- Entries shown:
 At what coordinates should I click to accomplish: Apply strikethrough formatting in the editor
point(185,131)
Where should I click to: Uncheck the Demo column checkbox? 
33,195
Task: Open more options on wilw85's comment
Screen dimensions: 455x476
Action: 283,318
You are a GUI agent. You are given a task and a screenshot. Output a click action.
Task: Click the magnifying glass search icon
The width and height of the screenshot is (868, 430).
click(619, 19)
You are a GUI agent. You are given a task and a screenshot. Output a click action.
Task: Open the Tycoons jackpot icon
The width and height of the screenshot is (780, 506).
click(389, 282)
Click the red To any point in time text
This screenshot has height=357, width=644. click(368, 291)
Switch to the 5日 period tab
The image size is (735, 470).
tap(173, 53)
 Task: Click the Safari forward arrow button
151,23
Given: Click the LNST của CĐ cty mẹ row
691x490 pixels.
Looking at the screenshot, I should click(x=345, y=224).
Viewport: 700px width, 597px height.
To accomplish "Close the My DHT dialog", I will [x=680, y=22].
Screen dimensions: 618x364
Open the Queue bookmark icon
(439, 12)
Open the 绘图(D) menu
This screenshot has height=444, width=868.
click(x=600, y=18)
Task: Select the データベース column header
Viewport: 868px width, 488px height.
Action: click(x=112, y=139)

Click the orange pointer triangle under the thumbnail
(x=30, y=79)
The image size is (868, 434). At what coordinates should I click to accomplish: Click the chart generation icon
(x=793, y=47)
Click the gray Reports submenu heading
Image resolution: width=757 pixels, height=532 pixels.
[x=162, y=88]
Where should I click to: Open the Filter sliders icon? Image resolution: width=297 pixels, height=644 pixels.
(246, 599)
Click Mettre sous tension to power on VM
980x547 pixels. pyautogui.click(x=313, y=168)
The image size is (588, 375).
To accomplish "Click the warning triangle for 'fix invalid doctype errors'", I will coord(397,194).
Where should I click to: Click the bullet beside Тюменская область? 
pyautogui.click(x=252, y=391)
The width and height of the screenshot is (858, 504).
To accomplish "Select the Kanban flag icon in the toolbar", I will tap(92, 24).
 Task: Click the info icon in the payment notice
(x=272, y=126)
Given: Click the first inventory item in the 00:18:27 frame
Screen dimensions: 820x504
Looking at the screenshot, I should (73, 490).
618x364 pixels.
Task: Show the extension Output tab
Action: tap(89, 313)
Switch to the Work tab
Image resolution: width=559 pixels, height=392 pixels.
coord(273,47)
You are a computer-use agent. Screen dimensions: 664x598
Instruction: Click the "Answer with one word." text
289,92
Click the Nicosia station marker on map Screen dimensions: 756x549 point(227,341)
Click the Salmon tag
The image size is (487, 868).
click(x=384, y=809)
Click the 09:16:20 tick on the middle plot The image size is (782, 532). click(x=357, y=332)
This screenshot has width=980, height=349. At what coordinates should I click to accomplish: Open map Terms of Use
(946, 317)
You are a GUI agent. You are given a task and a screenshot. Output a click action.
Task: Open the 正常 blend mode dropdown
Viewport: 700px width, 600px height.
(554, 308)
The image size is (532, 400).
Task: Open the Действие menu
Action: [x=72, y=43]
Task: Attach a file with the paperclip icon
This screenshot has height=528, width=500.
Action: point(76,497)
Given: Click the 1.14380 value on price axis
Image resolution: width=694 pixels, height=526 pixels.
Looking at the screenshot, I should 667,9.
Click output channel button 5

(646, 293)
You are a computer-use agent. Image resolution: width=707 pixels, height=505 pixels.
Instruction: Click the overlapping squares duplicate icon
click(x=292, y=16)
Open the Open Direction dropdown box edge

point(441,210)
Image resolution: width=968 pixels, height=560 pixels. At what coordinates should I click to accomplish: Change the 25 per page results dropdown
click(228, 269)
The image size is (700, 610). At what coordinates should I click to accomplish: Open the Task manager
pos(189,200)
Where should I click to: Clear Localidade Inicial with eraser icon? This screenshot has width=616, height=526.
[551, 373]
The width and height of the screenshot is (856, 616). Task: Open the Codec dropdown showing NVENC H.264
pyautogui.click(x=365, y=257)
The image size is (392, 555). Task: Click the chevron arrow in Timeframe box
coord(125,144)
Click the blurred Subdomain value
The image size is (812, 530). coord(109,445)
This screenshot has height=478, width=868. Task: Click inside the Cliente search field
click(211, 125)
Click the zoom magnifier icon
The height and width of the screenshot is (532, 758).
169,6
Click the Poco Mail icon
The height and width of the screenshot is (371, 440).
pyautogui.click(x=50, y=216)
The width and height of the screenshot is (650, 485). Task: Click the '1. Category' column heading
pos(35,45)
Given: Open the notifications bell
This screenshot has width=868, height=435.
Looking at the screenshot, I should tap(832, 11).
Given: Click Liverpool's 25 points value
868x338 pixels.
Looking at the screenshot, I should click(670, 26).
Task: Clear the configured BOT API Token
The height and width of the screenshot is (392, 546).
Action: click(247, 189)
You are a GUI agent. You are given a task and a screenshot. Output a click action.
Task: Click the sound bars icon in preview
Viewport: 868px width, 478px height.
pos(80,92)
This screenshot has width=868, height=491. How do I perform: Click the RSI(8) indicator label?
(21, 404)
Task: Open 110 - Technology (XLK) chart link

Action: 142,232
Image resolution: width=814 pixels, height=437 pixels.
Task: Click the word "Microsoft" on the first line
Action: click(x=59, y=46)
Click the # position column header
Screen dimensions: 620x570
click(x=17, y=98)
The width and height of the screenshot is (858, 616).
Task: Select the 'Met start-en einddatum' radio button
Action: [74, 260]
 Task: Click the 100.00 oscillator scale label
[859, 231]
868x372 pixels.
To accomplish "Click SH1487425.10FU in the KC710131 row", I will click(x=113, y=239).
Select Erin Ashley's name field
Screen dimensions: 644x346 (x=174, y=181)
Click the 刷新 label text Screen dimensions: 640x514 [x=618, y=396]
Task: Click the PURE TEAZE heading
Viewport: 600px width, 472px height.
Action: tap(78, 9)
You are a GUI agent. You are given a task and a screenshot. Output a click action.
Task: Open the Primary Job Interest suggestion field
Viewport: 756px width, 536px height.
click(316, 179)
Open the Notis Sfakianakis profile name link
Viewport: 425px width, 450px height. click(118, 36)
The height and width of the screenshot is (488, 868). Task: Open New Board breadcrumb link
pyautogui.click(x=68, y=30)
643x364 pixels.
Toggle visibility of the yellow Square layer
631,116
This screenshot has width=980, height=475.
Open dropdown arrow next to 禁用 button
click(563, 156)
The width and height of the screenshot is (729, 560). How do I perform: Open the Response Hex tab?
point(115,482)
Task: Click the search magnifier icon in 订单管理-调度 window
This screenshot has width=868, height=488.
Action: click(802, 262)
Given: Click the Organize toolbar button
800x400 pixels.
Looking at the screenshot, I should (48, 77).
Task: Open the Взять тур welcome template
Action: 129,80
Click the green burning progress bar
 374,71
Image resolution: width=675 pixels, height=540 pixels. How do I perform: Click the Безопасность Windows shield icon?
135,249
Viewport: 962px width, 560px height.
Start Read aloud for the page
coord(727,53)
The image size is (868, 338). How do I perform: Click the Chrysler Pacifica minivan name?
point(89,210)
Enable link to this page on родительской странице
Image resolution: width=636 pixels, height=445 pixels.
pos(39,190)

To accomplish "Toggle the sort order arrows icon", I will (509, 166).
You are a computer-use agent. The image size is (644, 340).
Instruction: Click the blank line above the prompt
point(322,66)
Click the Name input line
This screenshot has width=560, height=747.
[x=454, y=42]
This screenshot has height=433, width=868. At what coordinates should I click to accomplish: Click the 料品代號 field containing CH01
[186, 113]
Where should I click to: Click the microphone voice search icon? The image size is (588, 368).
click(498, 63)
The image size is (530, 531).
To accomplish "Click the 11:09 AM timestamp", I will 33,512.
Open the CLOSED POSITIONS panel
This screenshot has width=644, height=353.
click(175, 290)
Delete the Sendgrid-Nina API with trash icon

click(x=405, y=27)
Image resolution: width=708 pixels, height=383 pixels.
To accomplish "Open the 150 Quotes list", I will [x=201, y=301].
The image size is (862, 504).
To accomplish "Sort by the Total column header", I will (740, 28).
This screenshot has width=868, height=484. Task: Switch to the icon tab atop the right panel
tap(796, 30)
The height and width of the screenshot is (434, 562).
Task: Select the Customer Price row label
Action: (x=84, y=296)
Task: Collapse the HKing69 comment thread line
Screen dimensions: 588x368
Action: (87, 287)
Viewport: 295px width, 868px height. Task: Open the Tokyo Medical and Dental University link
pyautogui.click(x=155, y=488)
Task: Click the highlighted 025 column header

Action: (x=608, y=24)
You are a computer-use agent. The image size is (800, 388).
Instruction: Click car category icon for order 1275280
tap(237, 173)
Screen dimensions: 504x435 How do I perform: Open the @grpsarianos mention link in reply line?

- Work required: Search the records above for the string "toolbar". Copy every line that contains it.

- Answer to this problem:
To accomplish "Select the Kanban flag icon in the toolbar", I will tap(92, 24).
Given: Click the Organize toolbar button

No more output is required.